Results showed 3.2-fold increase in activity and a recovery rate of more than 80%. Molecular weight
of NK was approximately 28 kDa and its fibrinolytic degradation capacity was proved according to
SDS-PAGE. The optimal pH and temperature of this NK were 8.5 and 55°C, respectively. The
enzyme activity was boosted by Mg2+, Ca2+ and obviously inhibited by Co2+, Zn+2, Fe2+, and SDS.
The apparent Km and Vmax with fibrin as the substrate were 3.08 mM and 6.7 nmol/min,
respectively. The results suggested that membrane filtration is a useful method for purification of
recombinant NK from B. subtilis R0H1. Therefore, application of membrane system is proposed to
purify NK at the pilot scale. In addition, our findings indicated that recombinant NK produced in B.

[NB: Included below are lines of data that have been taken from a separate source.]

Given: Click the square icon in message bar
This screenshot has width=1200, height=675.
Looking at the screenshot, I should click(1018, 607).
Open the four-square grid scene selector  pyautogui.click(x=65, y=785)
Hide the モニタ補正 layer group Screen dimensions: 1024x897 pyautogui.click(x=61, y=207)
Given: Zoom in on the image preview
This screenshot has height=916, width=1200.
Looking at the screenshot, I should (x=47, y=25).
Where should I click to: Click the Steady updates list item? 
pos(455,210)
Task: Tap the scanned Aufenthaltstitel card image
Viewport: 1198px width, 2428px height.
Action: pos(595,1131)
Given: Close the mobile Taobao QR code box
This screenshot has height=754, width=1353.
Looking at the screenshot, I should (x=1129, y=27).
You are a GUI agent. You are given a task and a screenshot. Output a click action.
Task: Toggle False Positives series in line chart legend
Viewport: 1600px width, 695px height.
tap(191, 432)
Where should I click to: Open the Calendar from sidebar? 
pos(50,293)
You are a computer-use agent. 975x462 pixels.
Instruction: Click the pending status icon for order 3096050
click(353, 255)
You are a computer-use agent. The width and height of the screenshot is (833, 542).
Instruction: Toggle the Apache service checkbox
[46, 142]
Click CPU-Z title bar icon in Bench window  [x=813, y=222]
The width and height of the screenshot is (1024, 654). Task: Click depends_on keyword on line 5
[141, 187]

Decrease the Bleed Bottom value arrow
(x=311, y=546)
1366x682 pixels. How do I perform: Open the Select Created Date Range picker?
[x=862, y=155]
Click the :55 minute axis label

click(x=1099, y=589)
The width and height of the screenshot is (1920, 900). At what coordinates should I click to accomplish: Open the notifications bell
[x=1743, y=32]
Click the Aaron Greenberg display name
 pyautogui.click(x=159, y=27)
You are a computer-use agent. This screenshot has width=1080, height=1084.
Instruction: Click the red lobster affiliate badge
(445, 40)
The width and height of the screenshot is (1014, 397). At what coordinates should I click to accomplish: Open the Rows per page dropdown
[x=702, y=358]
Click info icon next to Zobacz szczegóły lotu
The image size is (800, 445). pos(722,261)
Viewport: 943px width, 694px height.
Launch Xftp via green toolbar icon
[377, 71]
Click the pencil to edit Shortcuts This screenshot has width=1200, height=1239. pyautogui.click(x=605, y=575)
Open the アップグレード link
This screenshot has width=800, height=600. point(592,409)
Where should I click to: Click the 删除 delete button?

subtilis R0H1 showed high and stable proteolytic activity in slightly alkaline pH and at high
temperature. It also exhibited strong fibrinolytic activity again both substrates: fibrinogen and fibrin.
Keywords: Bacillus subtilis, characterization, nattokinase, purification, recombinant
INTRODUCTION
Nattokinase (NK) is a serine protease which
belongs to the subtilisin family. Historically, it is
extracted and purified from a Japanese food
called natto (Sumi et al., 1987). It can dissolve
fibrin fibers in blood clots that is known as the
main cause of cardiovascular diseases (CVD)
(Chen et al., 2018). The fibrinolytic activity of
NK was shown to be more stable and effective
than that of plasmin (Sumi et al., 1990; Fujita et
al., 1995). In 2016, around 17.9 million people
died from CVD, accounting for 31% of all
registered premature deaths (Kaptoge et al.,
2019). This number may reach 23.6 million
annually by 2030, mostly due to stroke and heart
disease (Deepak et al., 2010). In this context, NK
might be a brilliant potential product for
prevention and treatment of CVD.
Downstream processing is the key and
bottle-neck step in the production of NK due to
the presence of impurities proteins and high
viscosity of culture broth. In order to reduce the
Nguyen Thi Thuy Ngan et al.
370
complexity of the purification process, NK was
over-expressed in different hosts such as Bacillus
subtilis (Cui et al., 2018; Liu et al., 2019; Tian et
al., 2019), Escherichia coli (Bora et al., 2018),
Lactococcus lactis (Liang et al., 2007). From
previous works, salt precipitation was frequently
used for purification of both wild type and
recombinant NK. This was combined with gel
filtration chromatography (GFC) (Tuan et al.,
2015; Hu et al., 2019) and/or ultrafiltration (Tian
et al., 2019; Xin et al., 2019). Recovery yield of
recombinant NK may reach up to 80% (Tuan et
al., 2015; Tian et al., 2019), which is
significantly higher than that of from wild
enzymes. Other methods for purification of
recombinant NK such as Ni-NTA and GFC was
used but its final recovery yield attained only
16.8% (Bora et al., 2018). From these
publications, it seems that the selection of
purification methods strongly determines the
efficiency of the NK recovery process.
Ultrafiltration may be an alternative method to
achieve high purification efficiency when
maintaining a high recovery yield.
In the present study, the purification of
recombinant NK from B. subtilis R0H1 using a
two-steps filtration was determined.
Biochemical and kinetics properties of purified
enzyme were then investigated.
MATERIALS AND METHODS
Microorganism and media
Recombinant strain R0H1 (B. subtilis 3NA
carrying aprN gene with inducible promoter Pveg)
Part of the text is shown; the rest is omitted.